Alternative Insulation Options

There are several alternative insulation materials available beyond Double-Bubble and Fiberglass. These alternatives offer varying advantages in terms of efficiency, installation ease, environmental impact, and overall performance. Here are some notable options:

  1. Spray Foam Insulation: This insulation type has gained popularity due to its exceptional sealing properties. Spray foam expands upon application, effectively filling gaps and creating an airtight seal. It provides high R-Values (a measure of insulation’s effectiveness) and can be used in various areas, including walls, ceilings, and roofs. Spray foam insulation tends to cost more upfront and save more in energy costs over time.
  2. Rigid Foam Insulation: Available in different materials like expanded polystyrene (EPS), extruded polystyrene (XPS), and polyisocyanurate, rigid foam boards offer high R-values per inch of thickness. Price of rigid foam insulation varies dependent on the material. They are moisture-resistant and can be used in wall cavities, under roof sheathing, or as exterior insulation.
  3. Reflective Insulation: Reflective insulation, such as radiant barrier foil, works by reflecting heat away from the building. It typically consists of a layer of foil-faced materials designed to reduce radiant heat transfer. Reflective insulation is often used in attics, under the roof, or on walls and can complement other types of insulation. This is a relatively affordable option compared to others, but often used in combination with other insulating materials.

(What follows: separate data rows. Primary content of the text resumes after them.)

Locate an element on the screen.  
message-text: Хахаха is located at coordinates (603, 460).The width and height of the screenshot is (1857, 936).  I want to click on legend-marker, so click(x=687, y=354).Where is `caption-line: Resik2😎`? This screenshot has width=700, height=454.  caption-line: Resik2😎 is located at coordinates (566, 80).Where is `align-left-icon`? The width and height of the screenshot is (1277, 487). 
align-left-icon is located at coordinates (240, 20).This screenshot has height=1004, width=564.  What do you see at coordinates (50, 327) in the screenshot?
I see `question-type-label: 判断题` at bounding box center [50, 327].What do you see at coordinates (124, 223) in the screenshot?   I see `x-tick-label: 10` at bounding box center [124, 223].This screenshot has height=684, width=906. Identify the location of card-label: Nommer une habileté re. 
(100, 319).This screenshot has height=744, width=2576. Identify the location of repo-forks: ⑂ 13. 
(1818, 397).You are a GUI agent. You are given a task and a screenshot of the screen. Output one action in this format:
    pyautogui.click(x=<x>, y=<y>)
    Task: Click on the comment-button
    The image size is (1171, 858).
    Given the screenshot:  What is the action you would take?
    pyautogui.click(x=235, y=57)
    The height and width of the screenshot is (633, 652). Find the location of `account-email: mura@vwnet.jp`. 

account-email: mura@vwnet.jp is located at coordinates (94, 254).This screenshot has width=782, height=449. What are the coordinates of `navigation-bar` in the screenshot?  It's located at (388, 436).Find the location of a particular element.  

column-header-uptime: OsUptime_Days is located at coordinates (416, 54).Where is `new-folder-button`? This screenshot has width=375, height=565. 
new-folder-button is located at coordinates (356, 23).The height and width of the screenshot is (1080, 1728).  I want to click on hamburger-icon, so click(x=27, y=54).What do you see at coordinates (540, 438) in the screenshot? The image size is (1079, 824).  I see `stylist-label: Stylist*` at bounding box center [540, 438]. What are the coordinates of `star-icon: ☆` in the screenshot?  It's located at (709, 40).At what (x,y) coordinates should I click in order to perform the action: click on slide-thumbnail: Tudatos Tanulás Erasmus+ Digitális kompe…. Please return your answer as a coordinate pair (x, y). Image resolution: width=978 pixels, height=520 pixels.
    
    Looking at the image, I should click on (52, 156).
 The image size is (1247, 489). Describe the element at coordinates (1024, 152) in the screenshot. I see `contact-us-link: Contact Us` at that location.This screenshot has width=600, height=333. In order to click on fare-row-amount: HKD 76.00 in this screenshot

  4. Natural Fiber Insulation: Materials like cotton, wool, and cellulose derived from recycled paper are becoming popular as eco-friendly alternatives. These materials offer good thermal performance, are often treated for fire resistance, and can be blown or installed in batt form. Natural fiber insulation costs vary depending on material, but tend fall into the moderate range.
  5. Aerogel Insulation: Known for its exceptional thermal performance, aerogel is a highly porous material that traps air, making it an excellent insulator. Despite being lightweight, it provides remarkable insulation in thin layers, making it suitable for applications where space is limited. Aerogel insulation is considered one of the more expensive options due to its advanced technology and superior insulating properties.
  6. Vacuum Insulation Panels (VIPs): These panels consist of a core material enclosed in a gas-tight envelope with the air removed, creating a vacuum. VIPs offer outstanding insulation with minimal thickness, making them useful in situations where space is a concern. VIPs high-performance capabilities and advanced design put in among the most expensive insulation options available.